== Assignment ==
Every line below must come back exactly as it stands, with the images omitted.

===== Task material

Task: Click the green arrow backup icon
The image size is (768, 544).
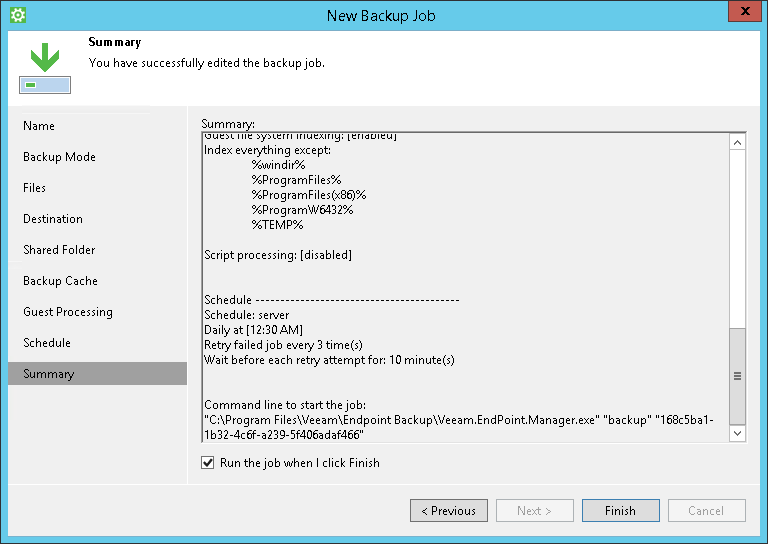Action: click(44, 66)
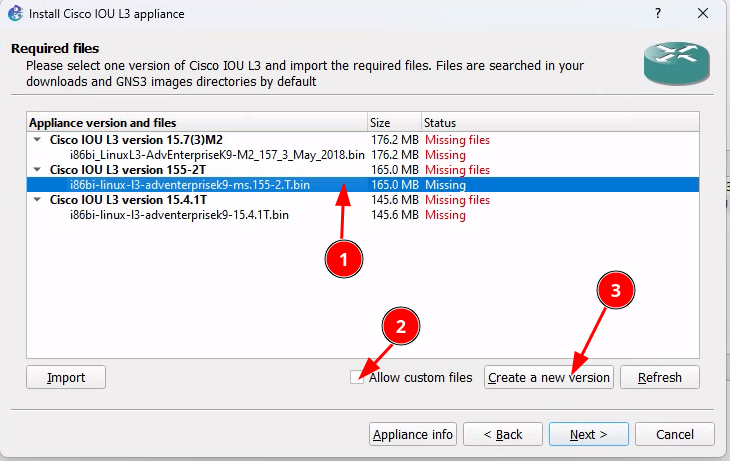The width and height of the screenshot is (730, 461).
Task: Collapse Cisco IOU L3 version 155-2T
Action: point(38,170)
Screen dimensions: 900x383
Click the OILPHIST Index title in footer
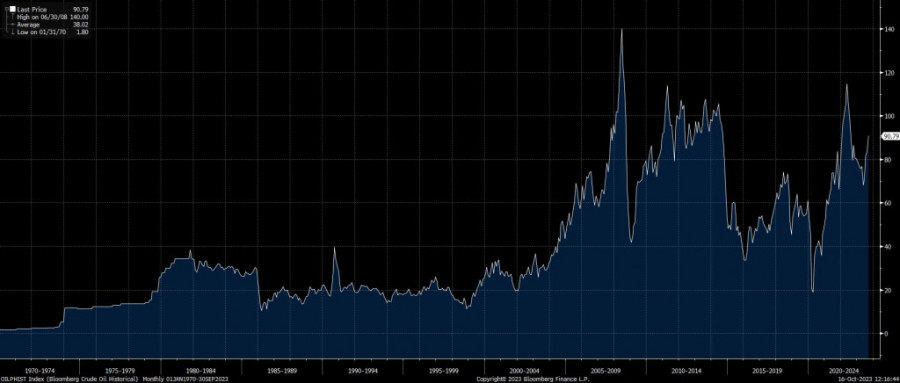tap(18, 380)
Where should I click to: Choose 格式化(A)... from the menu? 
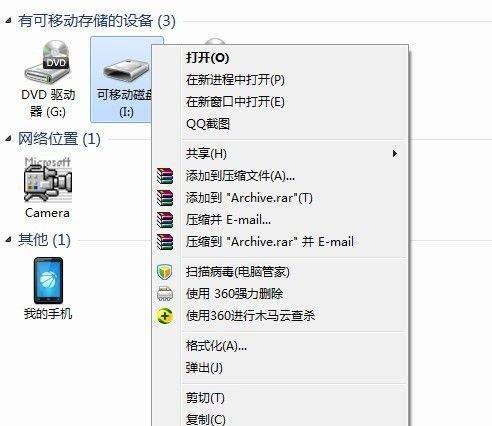pyautogui.click(x=216, y=346)
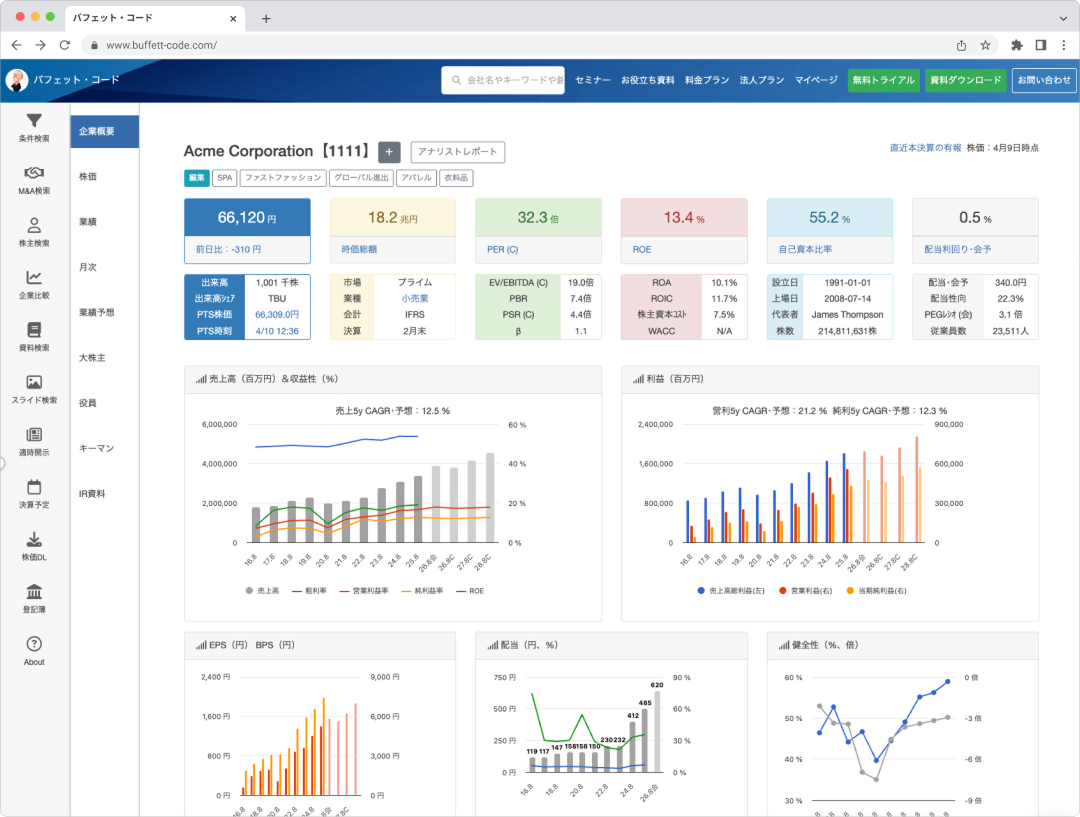The height and width of the screenshot is (817, 1080).
Task: Open スライド検索 image icon
Action: pos(34,382)
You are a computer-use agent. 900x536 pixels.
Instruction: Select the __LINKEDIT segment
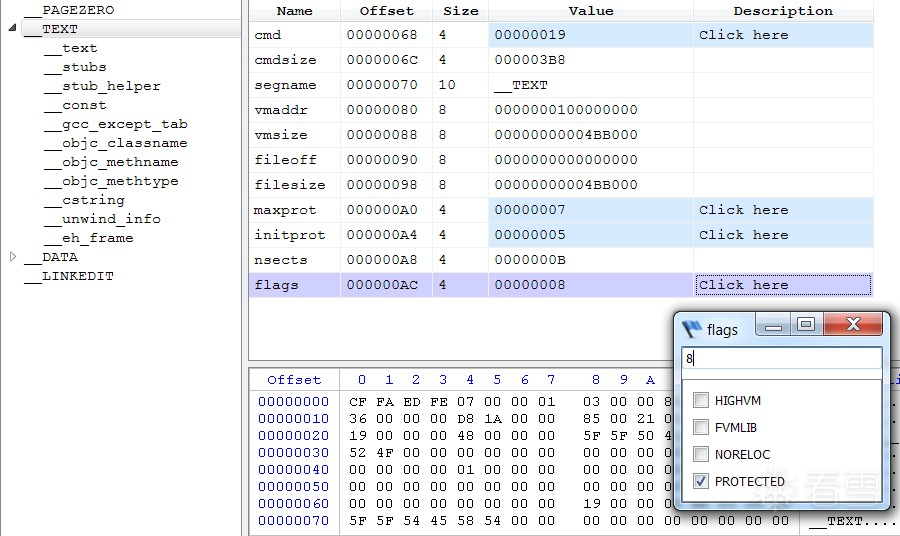coord(69,276)
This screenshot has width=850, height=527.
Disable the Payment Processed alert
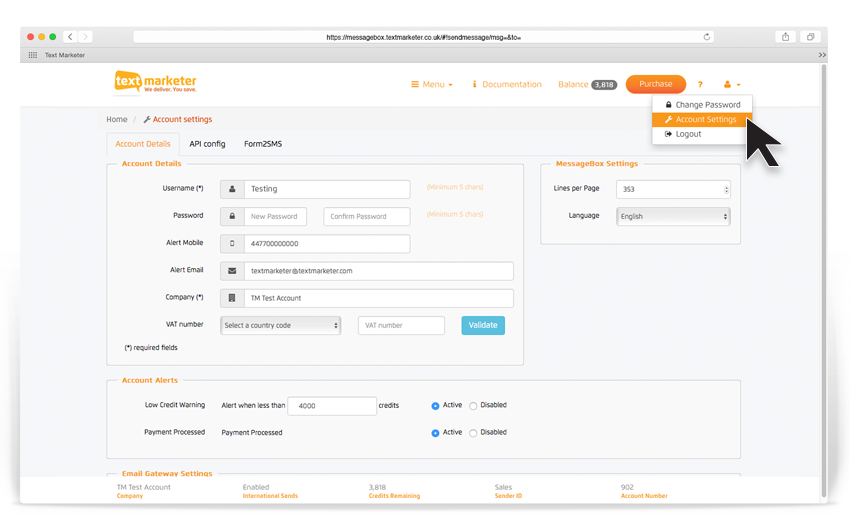point(473,433)

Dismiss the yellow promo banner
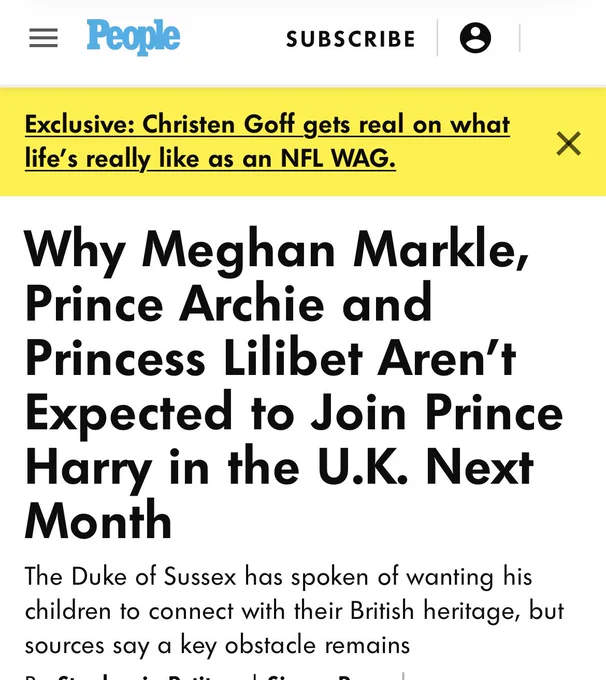(568, 143)
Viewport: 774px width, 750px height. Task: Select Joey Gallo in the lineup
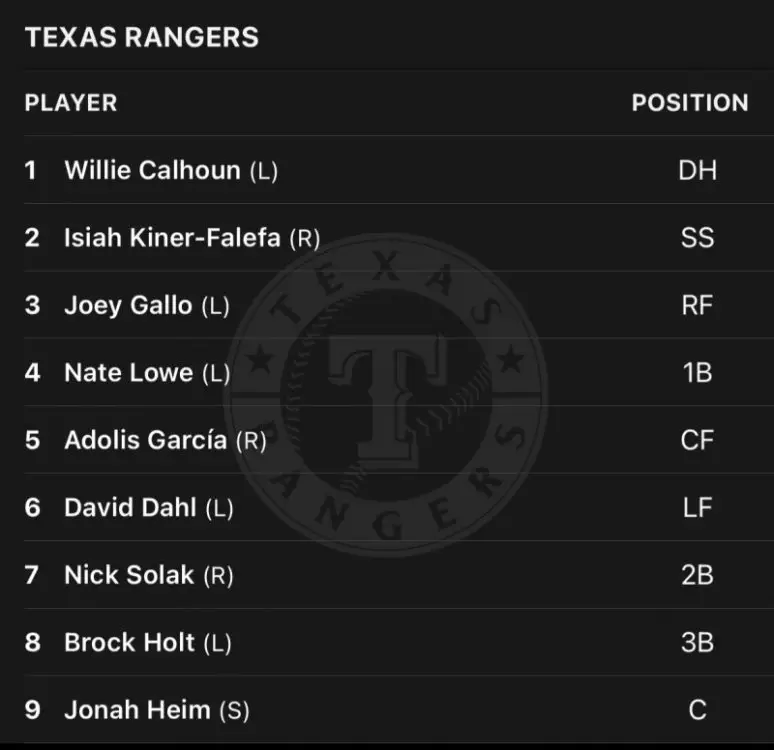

==========

== Result of the exercise ==
Task: Click the green arrow backup icon
The image size is (768, 544).
Action: click(44, 66)
The width and height of the screenshot is (730, 461).
Task: Collapse Cisco IOU L3 version 155-2T
Action: point(38,170)
Screen dimensions: 900x383
Click the OILPHIST Index title in footer
tap(18, 380)
Where should I click to: Choose 格式化(A)... from the menu? 
pyautogui.click(x=216, y=346)
The height and width of the screenshot is (817, 1080).
Task: Open スライド検索 image icon
Action: pos(34,382)
You are a computer-use agent. 900x536 pixels.
Instruction: Select the __LINKEDIT segment
coord(69,276)
This screenshot has width=850, height=527.
Disable the Payment Processed alert
point(473,433)

Dismiss the yellow promo banner
(568, 143)
Viewport: 774px width, 750px height. Task: Select Joey Gallo in the lineup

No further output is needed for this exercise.